* Problem to solve
Give back exactly the lines of the material below that start at the line containing "This screenshot has width=975, height=559." and end at the line containing "You are a computer-use agent. This", and no others.

* Task data

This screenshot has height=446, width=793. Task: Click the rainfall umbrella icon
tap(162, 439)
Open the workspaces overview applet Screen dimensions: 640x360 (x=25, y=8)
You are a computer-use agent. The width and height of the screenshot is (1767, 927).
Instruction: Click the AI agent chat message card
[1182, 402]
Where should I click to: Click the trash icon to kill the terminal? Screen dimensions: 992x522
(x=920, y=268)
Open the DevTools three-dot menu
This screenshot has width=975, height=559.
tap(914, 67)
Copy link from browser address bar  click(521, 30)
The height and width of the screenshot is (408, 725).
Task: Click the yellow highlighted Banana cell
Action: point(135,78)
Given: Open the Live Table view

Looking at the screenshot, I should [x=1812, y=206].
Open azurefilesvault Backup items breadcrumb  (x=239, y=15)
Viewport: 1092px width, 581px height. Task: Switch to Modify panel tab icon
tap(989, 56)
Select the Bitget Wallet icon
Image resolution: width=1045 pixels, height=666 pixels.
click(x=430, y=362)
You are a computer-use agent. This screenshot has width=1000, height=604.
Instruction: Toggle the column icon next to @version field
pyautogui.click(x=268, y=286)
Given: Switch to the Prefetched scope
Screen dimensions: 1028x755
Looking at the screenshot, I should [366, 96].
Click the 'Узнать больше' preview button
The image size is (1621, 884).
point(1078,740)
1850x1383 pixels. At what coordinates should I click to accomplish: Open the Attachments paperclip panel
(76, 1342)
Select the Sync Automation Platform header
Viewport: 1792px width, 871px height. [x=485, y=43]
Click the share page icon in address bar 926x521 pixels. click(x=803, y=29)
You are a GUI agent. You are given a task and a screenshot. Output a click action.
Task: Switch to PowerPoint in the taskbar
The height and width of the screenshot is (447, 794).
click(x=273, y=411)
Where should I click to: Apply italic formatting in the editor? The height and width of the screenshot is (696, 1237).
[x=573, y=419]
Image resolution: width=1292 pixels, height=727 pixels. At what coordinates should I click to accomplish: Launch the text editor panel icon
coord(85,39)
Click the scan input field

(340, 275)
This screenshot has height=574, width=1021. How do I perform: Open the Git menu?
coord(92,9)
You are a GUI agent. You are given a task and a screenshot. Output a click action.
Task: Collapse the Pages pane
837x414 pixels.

* Output
This screenshot has width=975, height=559.
tap(914, 67)
Copy link from browser address bar  click(521, 30)
The height and width of the screenshot is (408, 725).
Task: Click the yellow highlighted Banana cell
Action: point(135,78)
Given: Open the Live Table view

Looking at the screenshot, I should [x=1812, y=206].
Open azurefilesvault Backup items breadcrumb  (x=239, y=15)
Viewport: 1092px width, 581px height. Task: Switch to Modify panel tab icon
tap(989, 56)
Select the Bitget Wallet icon
Image resolution: width=1045 pixels, height=666 pixels.
click(x=430, y=362)
You are a computer-use agent. This screenshot has width=1000, height=604.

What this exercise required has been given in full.